17 Hazel Gaynor

Hazel Gaynor is an author, freelancer, and winner of the Cecil Day Lewis Award for 41DeCAAexUL. SX342 Emerging Writers (2012). She is also a self-publishing superhero who saw her book taken on by Harper Collins, where it subsequently marched right into the New York Times bestseller list and seems set to take on the entire universe. Originally from North Yorkshire, Hazel lives in Ireland with her husband and two children. She is fond of gin and occasionally enjoys shouting.

What is your name? What is your quest?

Name: Hazel Gaynor
Quest: To discover at least one new brand of gin every year for the rest of my life.

Okay, tell me about your book.

One word: Titanic
THE GIRL WHO CAME HOME (I'm not shouting, by the way, it just seems to be a 'thing' to type the title of the book in CAPS) is about a young Irish woman who sails on Titanic with thirteen others from a small parish in County Mayo.

What was the most difficult bit to write?

Everything after the title. I still don't really know how I ever wrote an entire book. Mostly it was done in short bursts before the kids woke up, or while the dinner was cooking, or while my husband took the kids swimming or when everyone else was in bed. A novel is a strange creature. It never fails to surprise me how much tangling and untangling is involved and how it all gets smoothed out into something readable in the end.
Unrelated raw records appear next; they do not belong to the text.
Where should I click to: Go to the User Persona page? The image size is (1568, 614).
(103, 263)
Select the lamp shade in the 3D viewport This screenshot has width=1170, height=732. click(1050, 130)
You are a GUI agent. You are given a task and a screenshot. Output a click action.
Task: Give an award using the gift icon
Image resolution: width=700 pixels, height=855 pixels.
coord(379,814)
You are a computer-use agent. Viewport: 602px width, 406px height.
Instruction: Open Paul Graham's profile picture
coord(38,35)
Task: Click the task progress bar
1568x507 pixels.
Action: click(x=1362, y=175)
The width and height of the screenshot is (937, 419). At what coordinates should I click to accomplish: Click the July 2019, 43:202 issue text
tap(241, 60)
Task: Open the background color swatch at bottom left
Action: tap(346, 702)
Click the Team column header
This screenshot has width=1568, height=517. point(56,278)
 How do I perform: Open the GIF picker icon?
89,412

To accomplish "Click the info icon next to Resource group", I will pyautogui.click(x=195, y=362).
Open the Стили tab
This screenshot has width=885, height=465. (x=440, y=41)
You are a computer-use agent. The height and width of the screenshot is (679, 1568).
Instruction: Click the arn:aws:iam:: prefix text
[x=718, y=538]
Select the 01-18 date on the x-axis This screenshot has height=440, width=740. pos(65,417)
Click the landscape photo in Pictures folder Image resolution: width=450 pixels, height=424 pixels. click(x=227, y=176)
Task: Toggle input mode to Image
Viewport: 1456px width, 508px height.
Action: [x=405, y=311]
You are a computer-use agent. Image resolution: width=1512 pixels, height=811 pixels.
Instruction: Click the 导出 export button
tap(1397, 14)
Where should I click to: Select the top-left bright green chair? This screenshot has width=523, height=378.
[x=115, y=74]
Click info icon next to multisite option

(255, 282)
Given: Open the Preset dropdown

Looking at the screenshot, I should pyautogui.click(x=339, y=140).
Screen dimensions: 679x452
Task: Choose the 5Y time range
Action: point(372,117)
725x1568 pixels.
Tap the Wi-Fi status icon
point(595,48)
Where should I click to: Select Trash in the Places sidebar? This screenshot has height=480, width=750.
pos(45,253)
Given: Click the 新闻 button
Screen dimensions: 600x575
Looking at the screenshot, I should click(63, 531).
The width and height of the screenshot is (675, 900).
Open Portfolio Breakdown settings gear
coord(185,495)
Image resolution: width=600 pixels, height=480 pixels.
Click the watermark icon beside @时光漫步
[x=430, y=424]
What surprised you about writing it?

The extent to which it totally overtook my life – and that it still continues to do so. I'd
written a novel before this (now hidden under the bed), but this was different. I didn't expect to become so completely attached to it. When I wasn't writing, I was thinking about writing and couldn't wait to get back to the laptop. Now it is published, I feel like an over-protective parent trying not to interfere when my child is hesitant to put their hand up or too shy to take money to the street performer. I want to nudge my book along and whisper words of encouragement to it and tell it to be brave and hug it and give it chocolate biscuits.

Hazel Gaynor copyright Deasy PhotographicFirst line:

"Maggie Murphy stood alone and unnoticed on the doorstep of the thatched stone cottage that three generations of her family had called home."

What's the next project?

Ah, the difficult second novel. Although, I'm very lucky because my second novel was written and submitted to my publisher at the same time as THE GIRL WHO CAME HOME (not shouting), so I was one step ahead in a way. The book is called A MEMORY OF VIOLETS (not shouting) and is another historical fiction set around the lives of orphaned flower sellers in Victorian London. Prepare to weep.

Your three main characters are trapped in a barn during the zombie apocalypse. What's the outcome?

Maggie gets out of the barn and goes on to live an amazing life – because that's what she's good at.
Grace gets out her laptop and writes about the experience. She wins a Pulitzer Prize for the piece.
Seamus throws another sod of turf on the fire and wonders whether he should have followed Maggie.

Your book's been made into a movie. What's playing over the opening credits?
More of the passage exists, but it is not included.